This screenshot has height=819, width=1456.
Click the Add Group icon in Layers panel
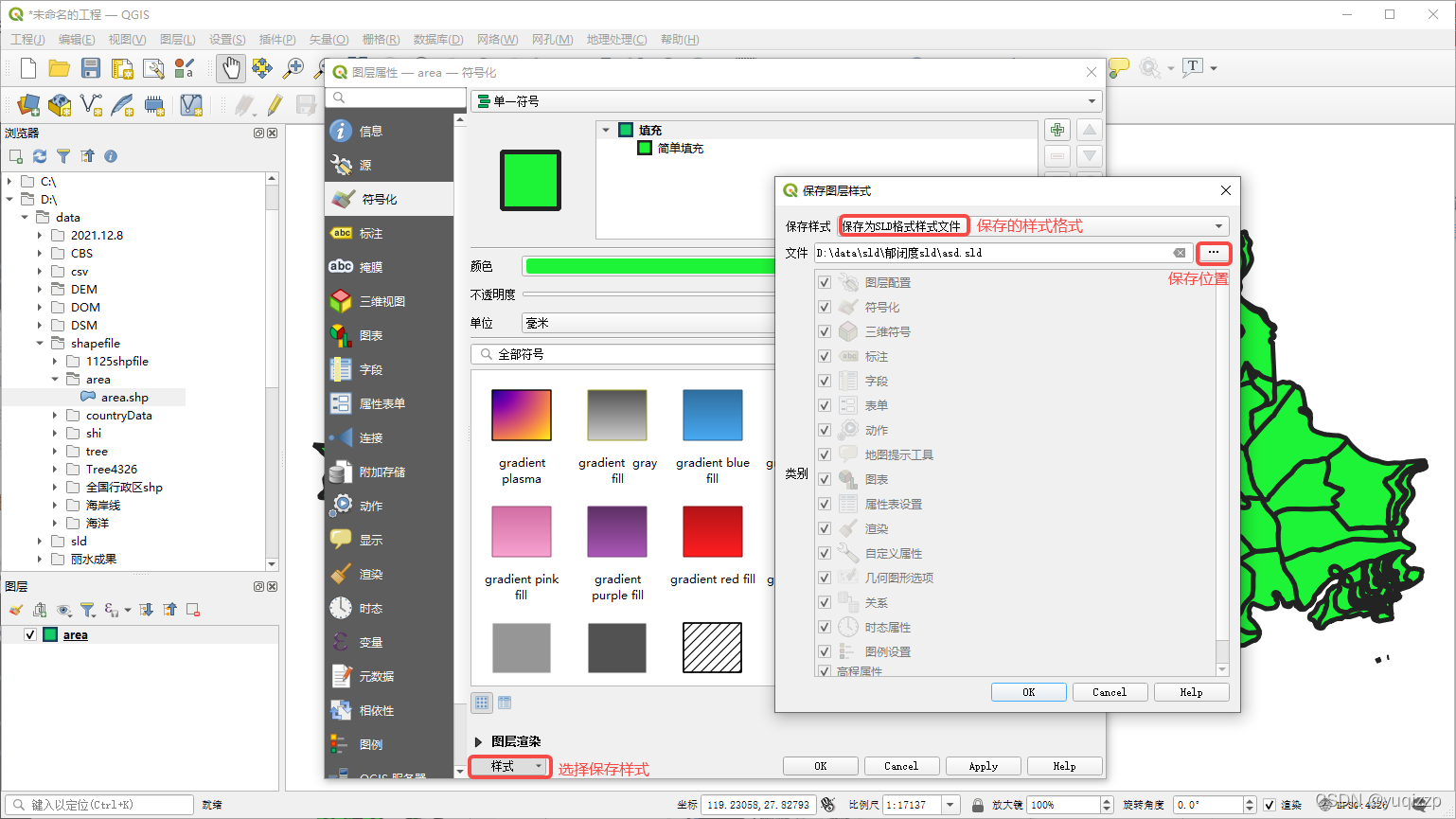pos(39,610)
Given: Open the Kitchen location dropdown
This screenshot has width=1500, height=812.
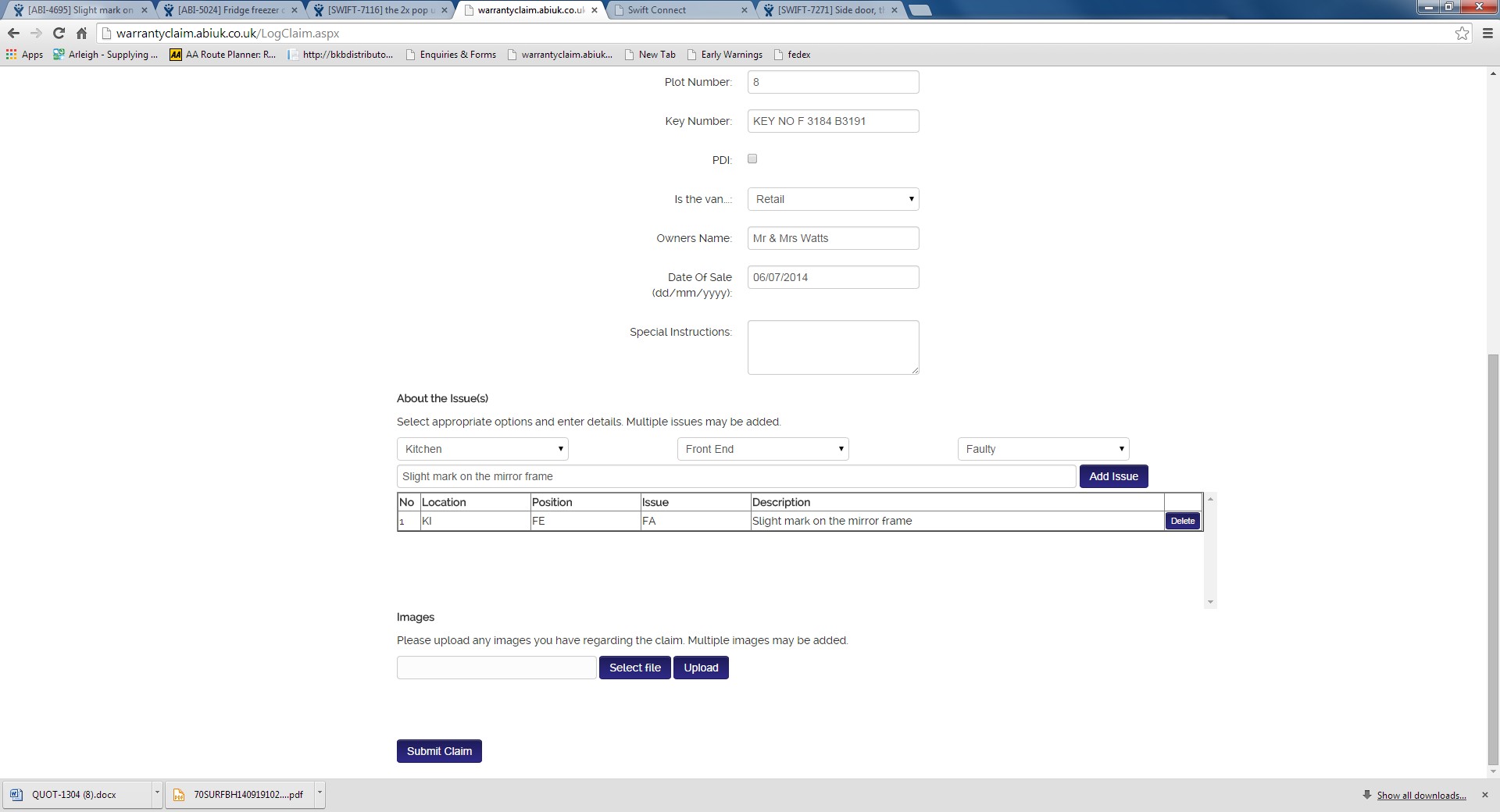Looking at the screenshot, I should (x=482, y=449).
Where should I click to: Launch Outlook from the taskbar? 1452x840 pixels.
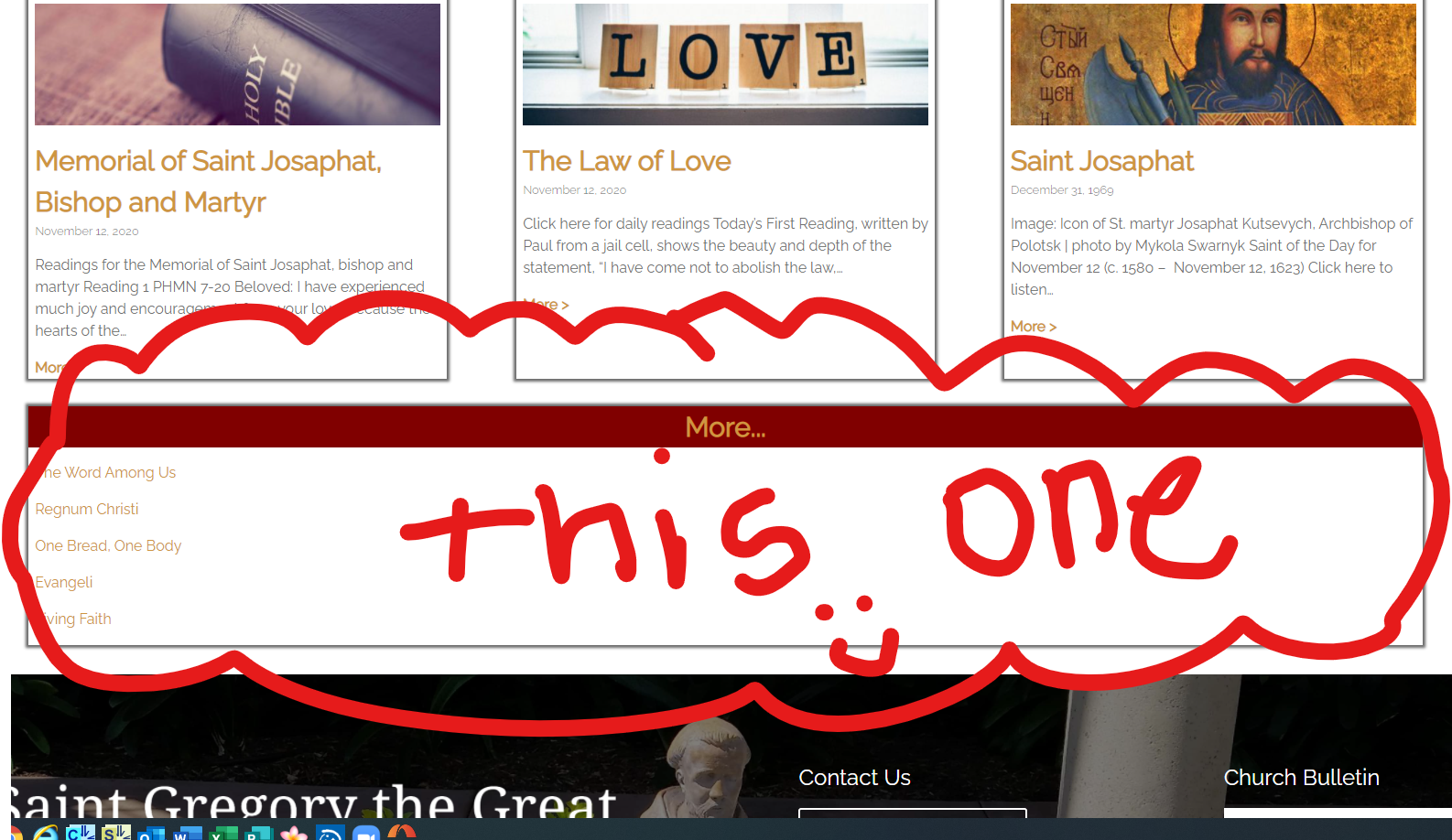(x=151, y=833)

-----

#### Exercise:
Repeat the data above in full and exactly. Omit every image.

#### Answer space:
This screenshot has height=819, width=1456.
Click the Add Group icon in Layers panel
pos(39,610)
Given: Open the Kitchen location dropdown
This screenshot has width=1500, height=812.
Looking at the screenshot, I should (x=482, y=449).
Where should I click to: Launch Outlook from the taskbar? 1452x840 pixels.
(x=151, y=833)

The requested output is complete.